Ausblick: Neue Spielregeln für den KI-Einsatz
Der rechtssichere Einsatz von generativen KI-Tools in der Unternehmenskommunikation wird Unternehmen vor einige Herausforderungen stellen. Um Haftungsrisiken zu vermindern, sollte die Einführung von generativen KI-Systemen im Unternehmen nicht nur technisch, sondern auch aus rechtlicher Perspektive fachkundig begleitet werden. Durch technische und organisatorische Maßnahmen sowie durch den Betrieb der KI-Anwendung in einer geschlossenen Umgebung können datenschutzrechtliche Anforderungen gewahrt und Risiken minimiert werden. Bei der Nutzung der KI für die Erstellung von Content können Risiken minimiert werden, indem klare Leitlinien formuliert werden, sowohl für die eigene Abteilung wie für eine beauftragte externe Agentur. Außerdem ist die Kennzeichnung von KI-generierten Inhalten als solche essenziell. Last but not least sollte der Output der KI durch menschliche Intelligenz überprüft werden. Auch wenn der AI Act erst ab dem 2. August 2026 vollständig gilt, lohnt sich eine frühzeitige Auseinandersetzung. Denn viele der künftigen Pflichten – etwa zur Transparenz, Kennzeichnung oder zur Risikobewertung – greifen bereits heute als Branchenstandard oder lassen sich aus bestehenden Gesetzen ableiten.
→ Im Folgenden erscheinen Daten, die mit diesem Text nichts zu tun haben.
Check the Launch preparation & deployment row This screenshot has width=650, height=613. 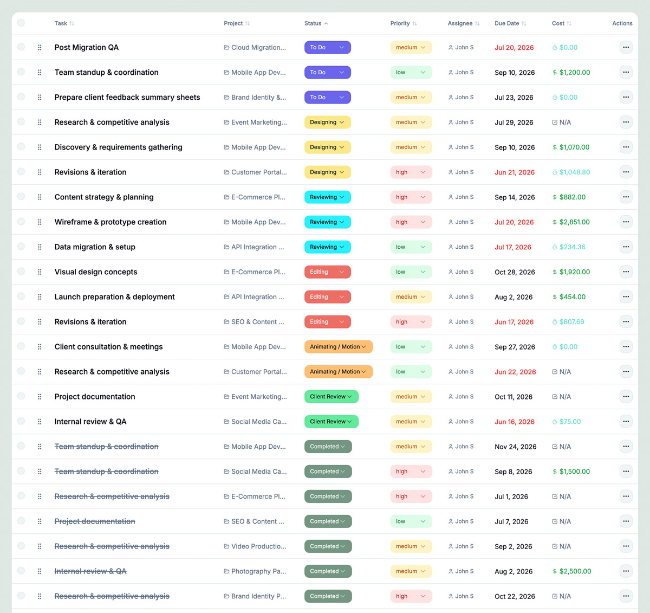pos(21,296)
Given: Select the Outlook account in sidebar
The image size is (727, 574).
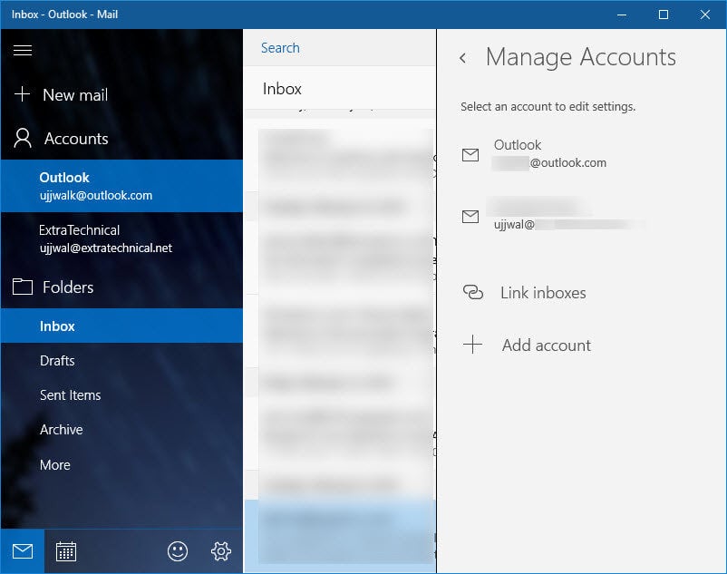Looking at the screenshot, I should [x=121, y=186].
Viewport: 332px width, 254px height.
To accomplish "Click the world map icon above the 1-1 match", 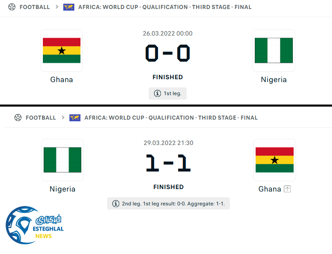I will (x=75, y=118).
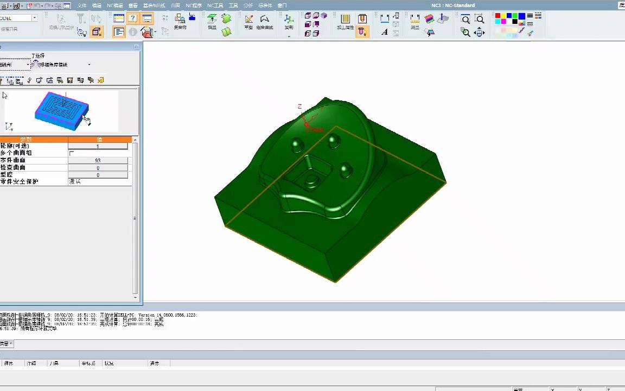Screen dimensions: 625x391
Task: Expand the 复制 copy dropdown arrow
Action: point(289,36)
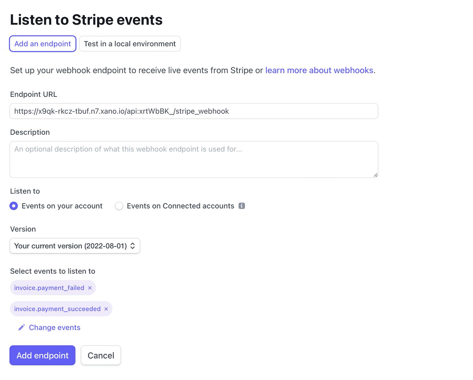The width and height of the screenshot is (473, 380).
Task: Switch to Add an endpoint tab
Action: pyautogui.click(x=43, y=44)
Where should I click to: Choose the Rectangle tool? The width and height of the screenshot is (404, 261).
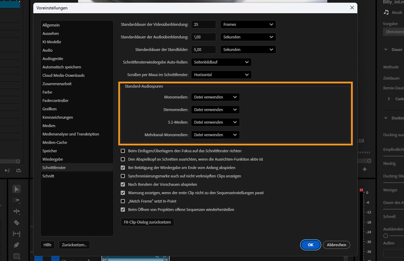16,256
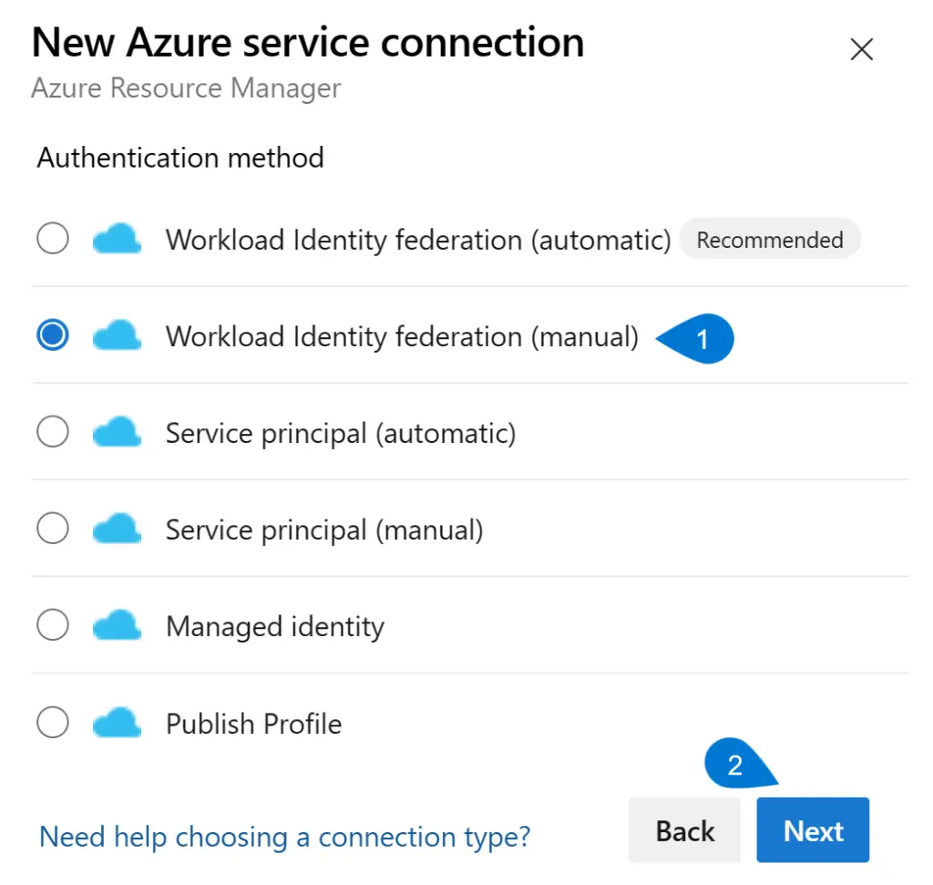Image resolution: width=933 pixels, height=885 pixels.
Task: Select Workload Identity federation (automatic) option
Action: 52,239
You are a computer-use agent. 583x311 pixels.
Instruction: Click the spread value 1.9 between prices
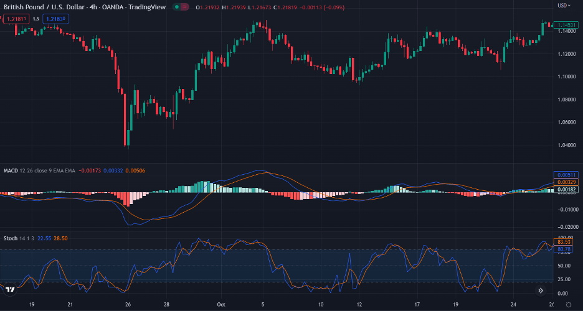[36, 19]
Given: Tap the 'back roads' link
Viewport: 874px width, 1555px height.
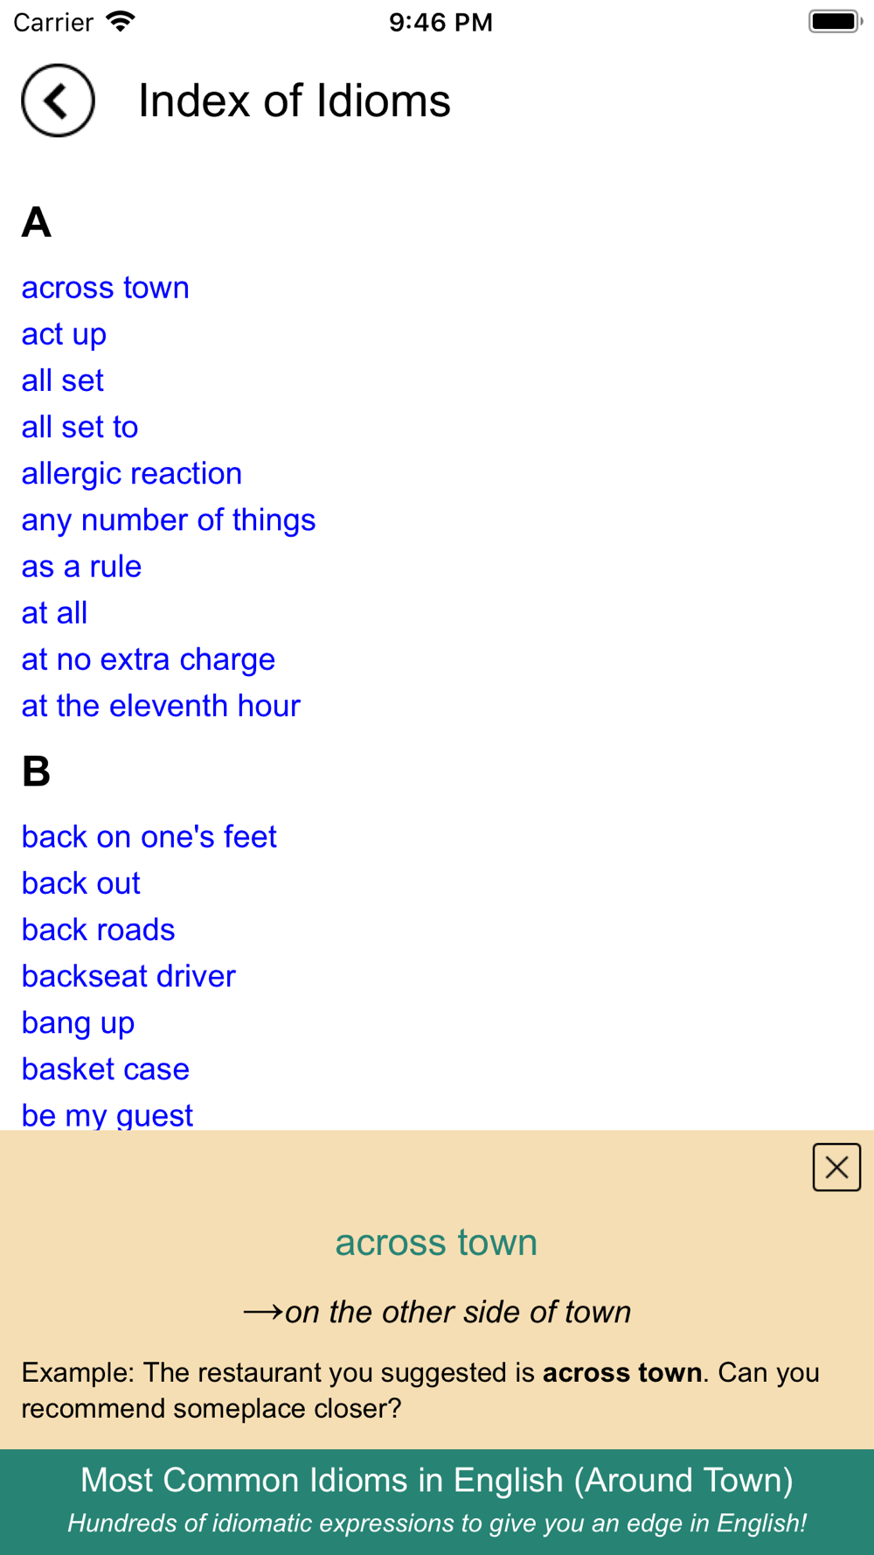Looking at the screenshot, I should point(99,930).
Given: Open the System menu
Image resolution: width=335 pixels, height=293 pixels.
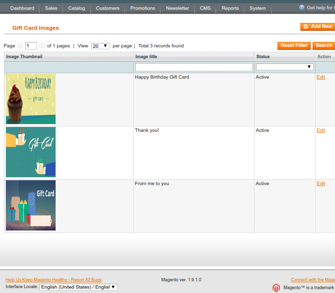Looking at the screenshot, I should point(257,8).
Der AI Act wird für Unternehmen zum rechtlichen Rahmen, innerhalb dessen sich der Einsatz generativer KI in der Kommunikation künftig bewegen muss. Wer sich jetzt vorbereitet, reduziert nicht nur rechtliche Risiken, sondern schafft Vertrauen – bei Kunden, Partnern und der Öffentlichkeit.
RECHTLICHE SPIELREGELN
KI in der Unternehmenskommunikation
Die Integration von KI in der Unternehmenskommunikation bietet enormes
Potenzial, doch rechtlich sicher ist sie nur mit klarem Regelwerk, Transparenz
und Kontrolle.
Inhalte prüfen
KI kann Fehler machen. Der Output muss fachlich und rechtlich kontrolliert werden – falsche Aussagen können abmahnfähig sein.
Transparent bleiben
Der Einsatz von KI und -generierte Inhalte sollten klar gekennzeichnet werden. Das schafft Vertrauen und ist bald gesetzlich Pflicht (AI Act ab 2026).
Urheberrechte wahren
KI darf keine bestehenden Werke kopieren. Inhalte müssen eigenständig genug sein, sonst drohen Urheberrechtsverletzungen.
Datenschutz beachten
Wer personenbezogene Daten verarbeitet, z. B. via Chatbot, muss DSGVO-Vorgaben einhalten und Löschung ermöglichen.
Klare Regeln setzen
Ob intern oder mit Agenturen: Der KI-Einsatz braucht Richtlinien, Kontrolle und vertragliche Vereinbarungen.